(Records from a collection)
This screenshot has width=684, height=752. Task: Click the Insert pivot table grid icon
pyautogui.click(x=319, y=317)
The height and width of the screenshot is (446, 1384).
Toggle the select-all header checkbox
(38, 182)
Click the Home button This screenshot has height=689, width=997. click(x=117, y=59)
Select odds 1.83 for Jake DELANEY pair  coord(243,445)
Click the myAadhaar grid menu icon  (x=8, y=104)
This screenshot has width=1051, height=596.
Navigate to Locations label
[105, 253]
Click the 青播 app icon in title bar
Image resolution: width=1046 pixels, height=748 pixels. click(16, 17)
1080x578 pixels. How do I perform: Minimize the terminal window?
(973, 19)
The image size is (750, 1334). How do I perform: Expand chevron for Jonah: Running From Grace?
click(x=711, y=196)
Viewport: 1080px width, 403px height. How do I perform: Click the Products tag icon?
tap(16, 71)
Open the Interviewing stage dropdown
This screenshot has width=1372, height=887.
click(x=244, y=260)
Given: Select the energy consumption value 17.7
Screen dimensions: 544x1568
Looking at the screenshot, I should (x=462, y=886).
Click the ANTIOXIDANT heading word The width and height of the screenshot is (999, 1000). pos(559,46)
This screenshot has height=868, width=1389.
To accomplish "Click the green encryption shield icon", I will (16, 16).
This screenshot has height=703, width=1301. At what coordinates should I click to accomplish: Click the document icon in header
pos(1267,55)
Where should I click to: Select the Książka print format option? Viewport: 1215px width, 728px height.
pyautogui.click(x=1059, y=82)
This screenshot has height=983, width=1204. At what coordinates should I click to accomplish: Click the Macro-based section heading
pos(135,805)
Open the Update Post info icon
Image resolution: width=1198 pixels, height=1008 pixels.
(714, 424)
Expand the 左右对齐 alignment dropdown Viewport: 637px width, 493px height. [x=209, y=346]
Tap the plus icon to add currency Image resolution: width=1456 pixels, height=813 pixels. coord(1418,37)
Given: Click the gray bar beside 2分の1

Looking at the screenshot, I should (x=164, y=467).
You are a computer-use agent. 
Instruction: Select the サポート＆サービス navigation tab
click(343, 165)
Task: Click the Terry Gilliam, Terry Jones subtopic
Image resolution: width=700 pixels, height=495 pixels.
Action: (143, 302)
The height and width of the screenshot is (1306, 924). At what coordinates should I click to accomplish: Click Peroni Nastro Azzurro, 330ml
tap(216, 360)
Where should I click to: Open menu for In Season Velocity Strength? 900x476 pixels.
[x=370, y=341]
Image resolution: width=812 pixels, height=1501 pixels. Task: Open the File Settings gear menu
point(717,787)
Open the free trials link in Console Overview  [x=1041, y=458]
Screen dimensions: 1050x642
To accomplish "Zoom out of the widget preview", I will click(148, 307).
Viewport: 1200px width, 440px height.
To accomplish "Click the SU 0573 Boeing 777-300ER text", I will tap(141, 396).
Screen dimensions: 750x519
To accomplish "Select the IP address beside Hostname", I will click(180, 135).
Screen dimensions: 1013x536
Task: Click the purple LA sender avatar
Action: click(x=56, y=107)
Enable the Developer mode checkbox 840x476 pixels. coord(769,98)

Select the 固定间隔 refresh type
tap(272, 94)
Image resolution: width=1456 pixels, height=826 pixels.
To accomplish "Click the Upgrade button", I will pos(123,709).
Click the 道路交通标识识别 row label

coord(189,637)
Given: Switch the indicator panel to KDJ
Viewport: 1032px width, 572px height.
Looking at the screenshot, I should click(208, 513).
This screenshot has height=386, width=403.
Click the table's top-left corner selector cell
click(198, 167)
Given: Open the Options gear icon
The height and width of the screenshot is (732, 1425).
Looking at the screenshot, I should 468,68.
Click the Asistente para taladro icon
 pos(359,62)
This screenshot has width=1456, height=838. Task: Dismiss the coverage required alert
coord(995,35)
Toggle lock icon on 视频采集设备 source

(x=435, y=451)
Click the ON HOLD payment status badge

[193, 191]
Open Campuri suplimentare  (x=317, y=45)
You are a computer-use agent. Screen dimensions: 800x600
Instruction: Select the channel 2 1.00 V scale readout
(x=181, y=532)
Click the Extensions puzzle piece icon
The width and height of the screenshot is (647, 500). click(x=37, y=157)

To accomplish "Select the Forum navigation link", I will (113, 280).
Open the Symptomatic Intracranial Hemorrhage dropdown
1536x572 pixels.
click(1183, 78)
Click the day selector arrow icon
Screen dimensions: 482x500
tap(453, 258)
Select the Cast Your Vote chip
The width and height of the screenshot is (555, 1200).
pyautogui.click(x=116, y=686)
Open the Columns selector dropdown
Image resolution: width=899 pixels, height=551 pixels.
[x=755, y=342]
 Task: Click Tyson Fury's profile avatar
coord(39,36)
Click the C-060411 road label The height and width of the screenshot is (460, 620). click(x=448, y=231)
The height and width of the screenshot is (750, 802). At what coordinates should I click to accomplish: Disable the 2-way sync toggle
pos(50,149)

Assigned task: Every entry above should be given again exactly as shown.

Exercise output:
This screenshot has width=684, height=752. Task: Click the Insert pivot table grid icon
pyautogui.click(x=319, y=317)
The height and width of the screenshot is (446, 1384).
Toggle the select-all header checkbox
(38, 182)
Click the Home button This screenshot has height=689, width=997. click(x=117, y=59)
Select odds 1.83 for Jake DELANEY pair  coord(243,445)
Click the myAadhaar grid menu icon  (x=8, y=104)
This screenshot has width=1051, height=596.
Navigate to Locations label
[105, 253]
Click the 青播 app icon in title bar
Image resolution: width=1046 pixels, height=748 pixels. click(16, 17)
1080x578 pixels. How do I perform: Minimize the terminal window?
(973, 19)
The image size is (750, 1334). How do I perform: Expand chevron for Jonah: Running From Grace?
click(x=711, y=196)
Viewport: 1080px width, 403px height. How do I perform: Click the Products tag icon?
tap(16, 71)
Open the Interviewing stage dropdown
This screenshot has width=1372, height=887.
click(x=244, y=260)
Given: Select the energy consumption value 17.7
Screen dimensions: 544x1568
Looking at the screenshot, I should (x=462, y=886).
Click the ANTIOXIDANT heading word The width and height of the screenshot is (999, 1000). pos(559,46)
This screenshot has height=868, width=1389.
To accomplish "Click the green encryption shield icon", I will (16, 16).
This screenshot has height=703, width=1301. At what coordinates should I click to accomplish: Click the document icon in header
pos(1267,55)
Where should I click to: Select the Książka print format option? Viewport: 1215px width, 728px height.
pyautogui.click(x=1059, y=82)
This screenshot has height=983, width=1204. At what coordinates should I click to accomplish: Click the Macro-based section heading
pos(135,805)
Open the Update Post info icon
Image resolution: width=1198 pixels, height=1008 pixels.
(714, 424)
Expand the 左右对齐 alignment dropdown Viewport: 637px width, 493px height. [x=209, y=346]
Tap the plus icon to add currency Image resolution: width=1456 pixels, height=813 pixels. coord(1418,37)
Given: Click the gray bar beside 2分の1

Looking at the screenshot, I should (x=164, y=467).
You are a computer-use agent. 
Instruction: Select the サポート＆サービス navigation tab
click(343, 165)
Task: Click the Terry Gilliam, Terry Jones subtopic
Image resolution: width=700 pixels, height=495 pixels.
Action: (143, 302)
The height and width of the screenshot is (1306, 924). At what coordinates should I click to accomplish: Click Peroni Nastro Azzurro, 330ml
tap(216, 360)
Where should I click to: Open menu for In Season Velocity Strength? 900x476 pixels.
[x=370, y=341]
Image resolution: width=812 pixels, height=1501 pixels. Task: Open the File Settings gear menu
point(717,787)
Open the free trials link in Console Overview  [x=1041, y=458]
Screen dimensions: 1050x642
To accomplish "Zoom out of the widget preview", I will click(148, 307).
Viewport: 1200px width, 440px height.
To accomplish "Click the SU 0573 Boeing 777-300ER text", I will tap(141, 396).
Screen dimensions: 750x519
To accomplish "Select the IP address beside Hostname", I will click(180, 135).
Screen dimensions: 1013x536
Task: Click the purple LA sender avatar
Action: click(x=56, y=107)
Enable the Developer mode checkbox 840x476 pixels. coord(769,98)

Select the 固定间隔 refresh type
tap(272, 94)
Image resolution: width=1456 pixels, height=826 pixels.
To accomplish "Click the Upgrade button", I will pos(123,709).
Click the 道路交通标识识别 row label

coord(189,637)
Given: Switch the indicator panel to KDJ
Viewport: 1032px width, 572px height.
Looking at the screenshot, I should click(208, 513).
This screenshot has height=386, width=403.
Click the table's top-left corner selector cell
click(198, 167)
Given: Open the Options gear icon
The height and width of the screenshot is (732, 1425).
Looking at the screenshot, I should 468,68.
Click the Asistente para taladro icon
 pos(359,62)
This screenshot has width=1456, height=838. Task: Dismiss the coverage required alert
coord(995,35)
Toggle lock icon on 视频采集设备 source

(x=435, y=451)
Click the ON HOLD payment status badge

[193, 191]
Open Campuri suplimentare  (x=317, y=45)
You are a computer-use agent. Screen dimensions: 800x600
Instruction: Select the channel 2 1.00 V scale readout
(x=181, y=532)
Click the Extensions puzzle piece icon
The width and height of the screenshot is (647, 500). click(x=37, y=157)

To accomplish "Select the Forum navigation link", I will (113, 280).
Open the Symptomatic Intracranial Hemorrhage dropdown
1536x572 pixels.
click(1183, 78)
Click the day selector arrow icon
Screen dimensions: 482x500
tap(453, 258)
Select the Cast Your Vote chip
The width and height of the screenshot is (555, 1200).
pyautogui.click(x=116, y=686)
Open the Columns selector dropdown
Image resolution: width=899 pixels, height=551 pixels.
[x=755, y=342]
 Task: Click Tyson Fury's profile avatar
coord(39,36)
Click the C-060411 road label The height and width of the screenshot is (460, 620). click(x=448, y=231)
The height and width of the screenshot is (750, 802). At what coordinates should I click to accomplish: Disable the 2-way sync toggle
pos(50,149)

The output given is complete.